04/06/2024 Questions politiques et démocratie
Depuis l'annexion de la Crimée par la Russie en 2014 et son invasion totale de l'Ukraine en 2022, la communauté internationale a imposé des sanctions pour contrer cette agression et tenir la Russie pour responsable de ses violations du droit international.

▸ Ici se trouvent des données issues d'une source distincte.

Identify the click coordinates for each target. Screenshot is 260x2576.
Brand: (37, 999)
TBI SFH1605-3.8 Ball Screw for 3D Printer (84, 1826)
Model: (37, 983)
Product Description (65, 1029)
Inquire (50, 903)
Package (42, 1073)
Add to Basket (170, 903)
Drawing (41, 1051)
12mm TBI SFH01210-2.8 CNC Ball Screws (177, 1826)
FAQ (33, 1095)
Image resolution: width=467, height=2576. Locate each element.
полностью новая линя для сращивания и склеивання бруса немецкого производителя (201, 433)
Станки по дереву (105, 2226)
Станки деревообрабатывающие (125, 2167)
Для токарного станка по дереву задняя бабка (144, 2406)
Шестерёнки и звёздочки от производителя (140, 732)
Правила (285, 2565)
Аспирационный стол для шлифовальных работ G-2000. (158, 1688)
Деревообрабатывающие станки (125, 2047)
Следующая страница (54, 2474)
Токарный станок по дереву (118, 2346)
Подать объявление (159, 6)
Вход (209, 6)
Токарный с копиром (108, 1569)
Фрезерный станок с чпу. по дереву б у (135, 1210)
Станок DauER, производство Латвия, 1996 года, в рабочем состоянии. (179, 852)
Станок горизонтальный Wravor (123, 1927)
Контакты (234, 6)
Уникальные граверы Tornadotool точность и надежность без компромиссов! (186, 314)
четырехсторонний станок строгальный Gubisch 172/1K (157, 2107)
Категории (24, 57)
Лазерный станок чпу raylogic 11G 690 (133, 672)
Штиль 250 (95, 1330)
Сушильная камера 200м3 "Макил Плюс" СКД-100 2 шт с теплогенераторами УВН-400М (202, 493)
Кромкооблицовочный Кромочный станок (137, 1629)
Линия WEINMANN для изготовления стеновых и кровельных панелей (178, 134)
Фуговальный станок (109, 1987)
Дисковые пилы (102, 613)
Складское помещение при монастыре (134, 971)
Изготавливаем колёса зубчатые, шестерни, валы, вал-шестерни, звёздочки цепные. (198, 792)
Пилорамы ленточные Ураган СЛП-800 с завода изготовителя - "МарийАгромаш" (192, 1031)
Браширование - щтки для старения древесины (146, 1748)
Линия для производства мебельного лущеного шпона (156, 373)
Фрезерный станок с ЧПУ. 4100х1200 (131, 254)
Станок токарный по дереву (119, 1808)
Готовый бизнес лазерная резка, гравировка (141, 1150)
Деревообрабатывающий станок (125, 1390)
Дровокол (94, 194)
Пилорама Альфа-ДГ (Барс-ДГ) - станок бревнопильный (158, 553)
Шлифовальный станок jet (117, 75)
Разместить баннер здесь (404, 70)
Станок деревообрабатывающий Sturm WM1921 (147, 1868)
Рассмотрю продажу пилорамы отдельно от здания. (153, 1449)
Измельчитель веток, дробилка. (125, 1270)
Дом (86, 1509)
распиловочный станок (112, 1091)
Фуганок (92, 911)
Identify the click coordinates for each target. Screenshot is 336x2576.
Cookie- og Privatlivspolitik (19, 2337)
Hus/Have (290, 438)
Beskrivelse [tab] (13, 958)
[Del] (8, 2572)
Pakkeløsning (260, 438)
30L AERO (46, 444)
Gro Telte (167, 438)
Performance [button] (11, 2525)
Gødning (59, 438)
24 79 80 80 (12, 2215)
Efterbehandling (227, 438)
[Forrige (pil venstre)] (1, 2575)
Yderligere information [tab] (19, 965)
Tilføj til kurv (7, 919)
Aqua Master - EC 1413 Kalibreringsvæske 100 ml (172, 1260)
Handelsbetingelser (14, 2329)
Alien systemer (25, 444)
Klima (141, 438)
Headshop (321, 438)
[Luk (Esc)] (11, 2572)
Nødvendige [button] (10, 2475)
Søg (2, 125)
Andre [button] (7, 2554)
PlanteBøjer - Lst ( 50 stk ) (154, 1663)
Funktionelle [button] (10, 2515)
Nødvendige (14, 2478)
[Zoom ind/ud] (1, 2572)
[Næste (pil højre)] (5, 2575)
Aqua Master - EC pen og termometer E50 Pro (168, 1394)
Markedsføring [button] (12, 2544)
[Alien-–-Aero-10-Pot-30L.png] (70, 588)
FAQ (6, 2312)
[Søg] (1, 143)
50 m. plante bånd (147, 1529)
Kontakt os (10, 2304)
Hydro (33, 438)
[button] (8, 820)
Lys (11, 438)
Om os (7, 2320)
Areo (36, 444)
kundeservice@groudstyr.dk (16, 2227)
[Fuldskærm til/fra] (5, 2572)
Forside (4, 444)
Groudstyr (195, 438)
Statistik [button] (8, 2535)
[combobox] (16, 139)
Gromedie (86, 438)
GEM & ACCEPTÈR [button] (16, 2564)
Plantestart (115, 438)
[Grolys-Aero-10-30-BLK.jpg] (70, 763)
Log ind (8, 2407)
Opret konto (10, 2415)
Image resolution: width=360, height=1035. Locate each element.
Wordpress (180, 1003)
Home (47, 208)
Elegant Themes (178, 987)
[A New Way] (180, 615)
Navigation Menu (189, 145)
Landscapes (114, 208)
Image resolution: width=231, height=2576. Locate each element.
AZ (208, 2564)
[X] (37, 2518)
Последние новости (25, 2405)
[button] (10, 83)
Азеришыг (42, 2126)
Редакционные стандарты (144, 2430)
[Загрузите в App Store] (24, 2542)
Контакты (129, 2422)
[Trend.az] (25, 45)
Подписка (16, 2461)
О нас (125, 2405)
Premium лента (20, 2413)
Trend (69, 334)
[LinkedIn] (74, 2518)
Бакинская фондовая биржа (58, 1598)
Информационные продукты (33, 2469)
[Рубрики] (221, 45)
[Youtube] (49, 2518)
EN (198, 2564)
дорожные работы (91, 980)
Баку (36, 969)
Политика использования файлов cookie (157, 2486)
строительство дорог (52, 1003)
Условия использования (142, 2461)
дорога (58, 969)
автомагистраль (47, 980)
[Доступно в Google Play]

La Commission des questions politiques et de la démocratie de l'APCE a condamné les actions de la Russie et a présenté des mesures « pour renforcer l'efficacité du système de sanctions ».
En adoptant le projet de résolution sur la base du rapport de Yelyzaveta Yasko (Ukraine, PPE), la commission a souligné que « l'imposition de sanctions contribue aux efforts visant à rétablir la justice, à mettre fin aux souffrances et à dissuader l'État agresseur qu'est la Russie de toute tentation d'élargir encore sa menace militaire en Europe ».
La commission s'est néanmoins inquiétée du fait que « l'efficacité du système de sanctions est affaiblie par des lacunes et des failles », qui sont exploitées par les autorités et les individus russes pour contourner les restrictions. Les parlementaires ont souligné que les sanctions sont parfois contournées par l'intermédiaire de pays tiers et de la « flotte fantôme » de la Russie.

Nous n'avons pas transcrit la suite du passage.